Monday 16 March 2009

Science and the politics of climate change: unanimity does not rule

Guest post by Mike Hulme.

The largest academic conference that has yet been devoted to the subject of climate change has just finished in Copenhagen. Between 2,000 and 2,500 researchers from around the world attended three days of meetings during which 600 oral presentations (together with several hundred posters on display) were delivered on topics ranging from the ethics of energy sufficiency to the role of icons in communicating climate change to the dynamics of continental ice sheets.

I attended the conference, chaired a session, listened to several presentations, read a number of posters and talked with dozens of colleagues from around the world. The breadth of research on climate change being presented was impressive, as was the vigour and thoughtfulness of the informal discussions being conducted during coffee breaks, evening receptions and side-meetings.

> **Data extract**
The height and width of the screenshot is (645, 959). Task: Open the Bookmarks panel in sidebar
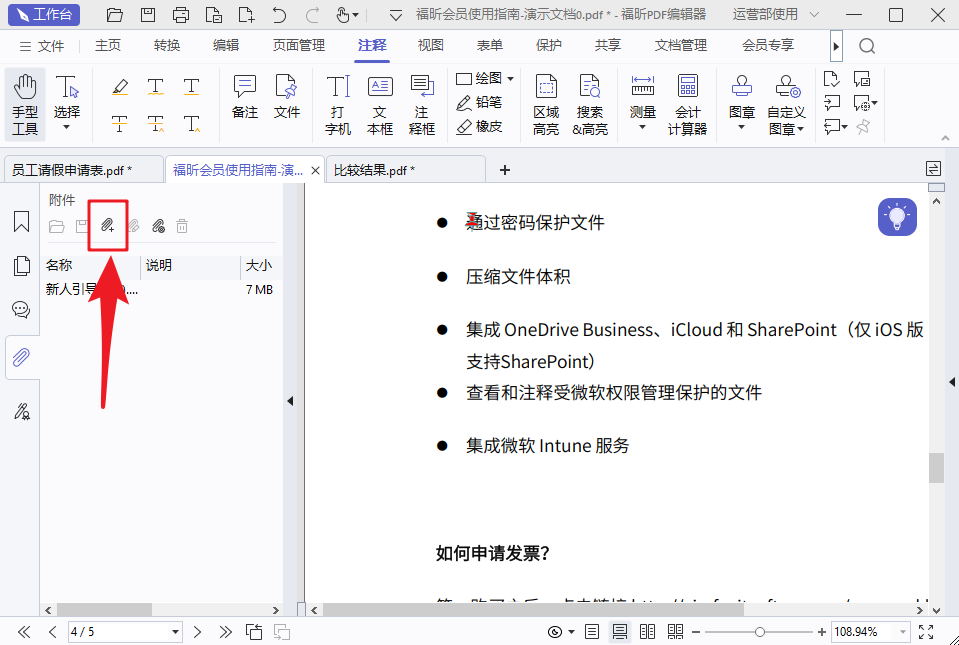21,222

> **Exercise brief**
Pick up the post about the Copenhagen climate change conference after its last sentence and keep writing it. The data isn't needed here.

> **Written answer**
What intrigued me most, however, was the final conference statement issued,
a statement drafted by the conference’s Scientific Writing Team. It contained six key messages and was handed to the Danish Prime Minister Mr Anders Fogh Rasmusson. The messages focused, respectively, on Climatic Trends, Social Disruption, Long-term Strategy, Equity Dimensions, Inaction is Inexcusable, and Meeting the Challenge. A fuller version of this statement will be prepared and circulated to key negotiators and politicians ahead of the 15th Conference of the Parties (COP15) to the UN Framework Convention on Climate Change to be held in December this year – also in Copenhagen.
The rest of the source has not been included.